Шрифт:
Интервал:
Закладка:
— Пирсинг?
Лука отодвинул руку Славки от её лица, удержал пальцы в ладони, не давая снова грызть ногти. Немного помолчал, а потом улыбнулся.
— Ты в него влюбилась, что ли?
— Фу на тебя. Вообще нет. Я тебя люблю.
— Я не против, если что.
Славка дёрнулась.
— Дурак! Хочу, чтобы был против!
— Тише ты, Дашку разбудишь.
— А ты не беси меня. Не влюбилась. Я его понять не могу. Он как заноза или завернувшаяся ресница. Он меня цепляет и мешает. Я на него злюсь и не могу понять почему.
— Ладно, не бесись.

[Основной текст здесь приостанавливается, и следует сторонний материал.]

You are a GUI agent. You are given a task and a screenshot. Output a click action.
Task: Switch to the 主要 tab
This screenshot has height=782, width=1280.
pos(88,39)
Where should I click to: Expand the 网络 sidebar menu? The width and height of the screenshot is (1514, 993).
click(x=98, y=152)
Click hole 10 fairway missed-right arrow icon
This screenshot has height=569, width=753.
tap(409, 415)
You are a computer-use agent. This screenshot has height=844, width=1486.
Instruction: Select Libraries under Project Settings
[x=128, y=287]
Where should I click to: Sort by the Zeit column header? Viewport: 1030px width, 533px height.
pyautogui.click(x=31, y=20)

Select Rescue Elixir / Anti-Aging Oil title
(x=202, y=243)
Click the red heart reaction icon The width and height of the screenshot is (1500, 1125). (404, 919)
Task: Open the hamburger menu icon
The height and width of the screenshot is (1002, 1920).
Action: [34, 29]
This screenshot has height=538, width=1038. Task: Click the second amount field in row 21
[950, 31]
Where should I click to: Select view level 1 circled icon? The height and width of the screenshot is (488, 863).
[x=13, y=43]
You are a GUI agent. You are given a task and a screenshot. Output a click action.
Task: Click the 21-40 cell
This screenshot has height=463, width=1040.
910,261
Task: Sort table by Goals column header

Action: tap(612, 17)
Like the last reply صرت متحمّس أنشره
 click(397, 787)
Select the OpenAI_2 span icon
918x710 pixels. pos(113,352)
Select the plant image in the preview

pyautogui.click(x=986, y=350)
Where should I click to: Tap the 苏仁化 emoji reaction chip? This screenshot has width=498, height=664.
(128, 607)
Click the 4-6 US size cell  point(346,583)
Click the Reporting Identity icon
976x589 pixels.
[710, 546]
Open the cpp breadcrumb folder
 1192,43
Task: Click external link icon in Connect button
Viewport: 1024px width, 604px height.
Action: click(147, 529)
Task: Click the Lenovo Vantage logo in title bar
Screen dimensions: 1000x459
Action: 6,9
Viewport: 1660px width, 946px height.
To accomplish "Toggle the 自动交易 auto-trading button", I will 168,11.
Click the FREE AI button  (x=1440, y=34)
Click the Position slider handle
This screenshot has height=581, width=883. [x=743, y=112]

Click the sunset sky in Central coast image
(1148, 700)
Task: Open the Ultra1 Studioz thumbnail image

Любопытно на него посмотреть.
— Забери меня завтра с Солнечного острова. У них сейчас каждый день тренировки, готовятся к выступлению на Дне здоровья, — она громко охнула. — Ой, блин! Мне же нужно в дартс поиграть, вспомнить, что это такое.
Лука удивлённо хмыкнул.
— Я не знал, что ты умеешь в дартс играть.
Славка снова надолго замолчала. Сказала, растерянно растягивая слова:
— Уверена, что умею. Дома на стене сарая есть нарисованная краской мишень. Я туда ножи метала и даже топор. Наверное, и дротики тоже.
— Вообще, неудивительно. Странно, что индюка не прибила.
— Его прибьёшь, — Славка заёрзала, укладываясь удобнее на руке Луки. — Жаль всё-таки, что ты учишься в другом институте. Так бы вместе были не только дома. Зачем тебе только этот непонятный технологический университет?
Лука погладил её по щеке, убрал за ухо щекочущую чёрную прядь.
— Я всё продумал. Мама ещё не знает, что я хочу вернуться в Старолисовскую. И ты ей не говори. Я выбрал будущую профессию, которая не зависит от места жительства. Буду всякое программировать, сайты делать, чинить, если нужно. Тётя Женя сказала, что придержит для меня место почтальона.
— Почтальона? — с сомнением повторила Славка. Никак не могла представить щуплого Рыжика с огромной сумкой через плечо.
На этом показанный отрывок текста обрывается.